Hi, I'm hoping that some of you out there can advise me on how to get off the ground with development for the i.MX 8M Plus in a microcontroller (MCU) role.
As background, I have decades of experience of microcontroller development (8051, 386EX, AT91(ARM), SHARC DSP, Blackin MCU/DSP, and most recently with many variants of STM32. I also have quite a bit of experience with Windows development (Win32), often in order to write the little apps needed to interface with my embedded devices.
To the problem: I have been tasked with doing a redesign of an old Blackfin project, and an i.MX 8M Plus SOM has been selected despite my feeling that it looks way too complex for our purposes (the attraction was the video encoder because we will need H.264 video out although that is not the primary function).
Normally when I get a new CPU I look at the demo apps, how to use the tools (compile, link, locate, and write to the flash) - giving myself a starting platform on which to build.
But I'm struggling to get started with the iMX8MPlus, I've been trying for a few weeks and each time it ends in failure.
I should mention that I have no development experience in Linux or Android, and frankly don't believe I should need any such knowledge to develop for an MCU project.
Our ultimate plan is to base the project around FreeRTOS, which looks like a simple environment well suited to embedded dev (and the simplest promoted by NXP), but I can't find any code that just works. No ready made image is available (unlike for Linux and Android). I have found examples, but the binaries produced are not stand alone - I have to process the built files and I find that I normally can't read a paragraph on that subject without tripping over some Linux assumption that I really don't want to know about, e.g. "and next you need to use Yocto to...".
I've been reading the CPU reference manual (6000+ pages!), and I THINK it should be far simpler then those getting started guides make out. Like any processor I have to build code, make sure it has the proper header (described in section 6.1.6 of the CPU ref manual) and stick it in flash (or sdcard in the case of the dev kit I have - at offset 0x8000)... and it should work shouldn't it?
So let's recap: the goal is to build a simple test case, let's say I plan to flash an LED using a GPIO pin. I want to boot from sdcard or eMMC and flash my LED, ideally without hearing the word "Linux" mentioned ever.
Does anyone care to take up the challenge?
p.s. I'm willing to provide code I've created so far if that would be useful to pointing out where I've gone wrong, but it's based on an example from the MCUXpresso SDK, so hopefully it can't be far wrong. Pretty much the only thing I did was modify the startup.s file to start with the header that the boot rom requires, and I wrote a Windows tool to place that at offset 0x8000 in an sdcard image, which I burn with Win32DiskImager.

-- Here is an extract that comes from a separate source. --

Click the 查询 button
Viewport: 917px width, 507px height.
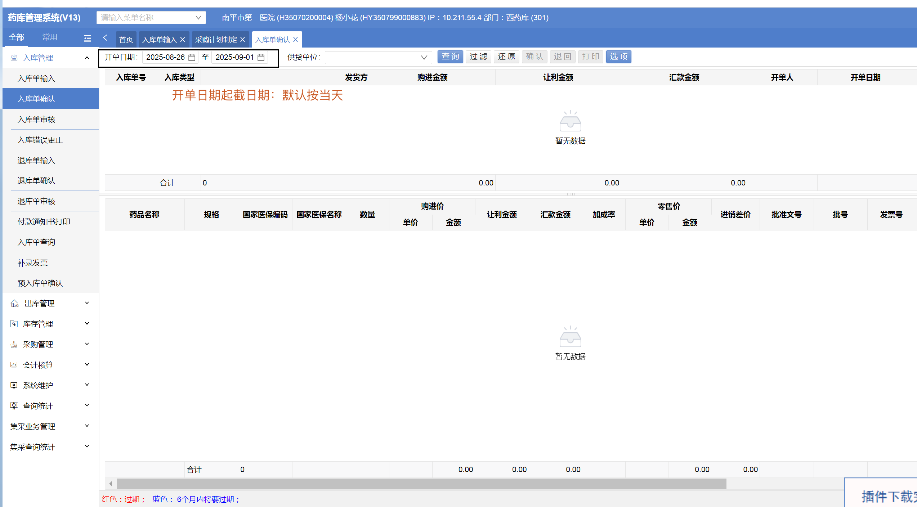pos(450,57)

Obviously writing to sdcard is cumbersome, but I haven't worked out how to write from an IDE debug environment yet (my preferred IDE is Visual Studio, with the VisualGDB plugin.
Hi @DonMilne
I hope you are doing well.
Please refer attached guide(IMX_YOCTO_PROJECT_USERS_GUIDE) for yocto setup. Yocto setup is must for the source code modification and compilation. For that you need one Linux host machine.
Please refer attached guide(IMX_LINUX_USERS_GUIDE) for flashing the IMX8M Plus processor.
Please refer the link for the understanding of IMX8MP EVK.
Thanks & Regards
Sanket Parekh
Thank you for the reply. I have in fact already read and successfully applied the Yocto guide - I have built a Linux Poky image which boots on the dev board.
The Linux guide I have not seen and it does look useful, so thanks again for that.
However my question was about using these imx8 processors without involving Linux. This question is important because I am working on a safety related device to SIL2 standards and am concerned that I will struggle to get so much unknown Linux code past an auditor, especially when I know it commits sins such as dynamic memory and storage allocation. I am also concerned that I will not be able to make efficient use of the hardware when some bloated Linux port is standing in my way.
I was led to believe before being handed this project that FreeRTOS was a possibility, but I have found very little accurate information and have completely failed to get that booting on the Variscite dev board I have here (Variscite DART-MX8M-PLUS based on an NXP i.MX 8M Plus SOC).
And ps, I'm sorry if any of the above comes off as aggressive or entitled - but I've been dealing with frustration for several weeks now. I find that the CPU identifier for the same CPU is not consistent between the dev tools and the docs, I find that the docs will refer to some external tool that no longer exists (dead links galore), and if I try to go down the Linux rabbithole to get SOMETHING working I just get led from one document to another, with no indication of WHY I need to be reading this stuff - hence my wish to call a halt and revert to basics.